# Tank (G-TL)

Pressurized tank with variable gas and thermal liquid volumes

**Libraries:**

Simscape /
Fluids /
Thermal Liquid /
Tanks & Accumulators

## Description

The Tank (G-TL) block models the accumulation of mass and energy in a chamber with separate gas and thermal liquid volumes. The total fluid volume is fixed, but the individual gas and thermal liquid volumes can vary. Two gas ports allow for gas flow and a variable number of thermal liquid ports, ranging from one to six, allow for thermal liquid flow. The thermal liquid ports can be at different elevations.

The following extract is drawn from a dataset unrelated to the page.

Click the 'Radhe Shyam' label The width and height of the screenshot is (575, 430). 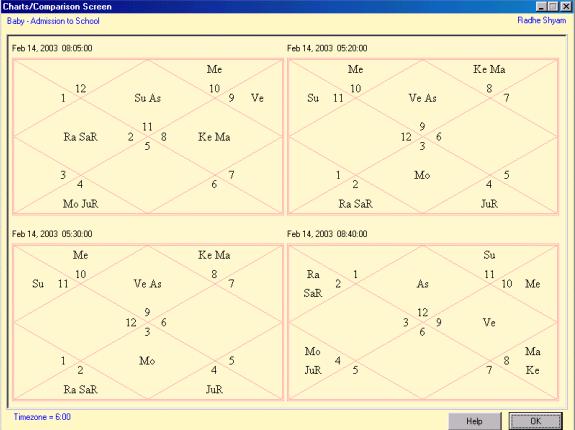coord(542,20)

The tank is pressurized, but the pressurization is not fixed. It changes during simulation with the pressure in the gas volume. The pressure rises when the pressure of the gas volume rises and falls when the pressure of the gas volume falls. The thermal liquid volume is assumed to be at equilibrium with the gas volume and its pressure is therefore the same as that of the gas.

The fluid volumes can exchange energy with other fluid components and with the environment but not with each other. The fluid volumes behave as if they were isolated from each other by an insulated membrane. Energy exchanges with other components occur through gas or thermal liquid ports, while exchanges with the environment occur, strictly in the form of heat, through thermal ports.

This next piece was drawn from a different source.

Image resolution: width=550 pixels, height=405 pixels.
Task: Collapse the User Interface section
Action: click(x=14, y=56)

Use this block to model components such as drain tanks, in which water condensed from a compressed gas system is trapped at the bottom by gravity and expelled through a drain outlet. Note, however, that neither gas nor thermal liquid domains capture the effects of phase change—and therefore that this block cannot capture the effects of condensation.

### Thermal Liquid Ports

You can specify the number of thermal liquid ports using the **Number of
inlets** parameter:

Number of inlets | Exposed thermal liquid ports |
---|---|

`1` | Port A2 |

`2` | Ports A2 and
B2 |

`3` | Ports A2, B2, and
C2 |

`4` | Ports A2, B2,
C2, and D2 |

`5` | Ports A2, B2,
C2, D2, and
E2 |

`6` | Ports A2, B2,
C2, D2,
E2, and F2 |

### Fluid Volumes

The total volume of the tank is equal to the sum of the gas and thermal liquid volumes that it contains,

$${V}_{\text{T}}={V}_{\text{L}}+{V}_{\text{G}},$$

where *V* is the volume and
*T*, *L*, and *G* stand for
total, liquid, and gas. Because the total volume is fixed, the time rate of change
of the gas volume must be the reverse of that measured for the thermal liquid volume,

$${\dot{V}}_{\text{G}}=-{\dot{V}}_{\text{L}}.$$

The time rate of change of the thermal liquid volume is calculated by differentiating the expression

$${M}_{\text{L}}={\rho}_{\text{L}}{V}_{\text{L}},$$

where *M* is mass and *ρ* is
density. The differentiation gives the mass flow rate into the thermal liquid volume,

$${\dot{M}}_{\text{L}}={V}_{\text{L}}{\dot{\rho}}_{\text{L}}+{\dot{V}}_{\text{L}}{\rho}_{\text{L}},$$

The time rate of change of the thermal liquid density is

$${\dot{\rho}}_{\text{L}}=\frac{{\rho}_{\text{L}}}{{\beta}_{\text{L}}}{\dot{p}}_{\text{L}}-{\alpha}_{\text{L}}{\rho}_{\text{L}}{\dot{T}}_{\text{L}},$$

where:

*β*is the thermal bulk modulus.*ɑ*is the isobaric thermal expansion coefficient.*p*is the fluid pressure.*T*is the fluid temperature.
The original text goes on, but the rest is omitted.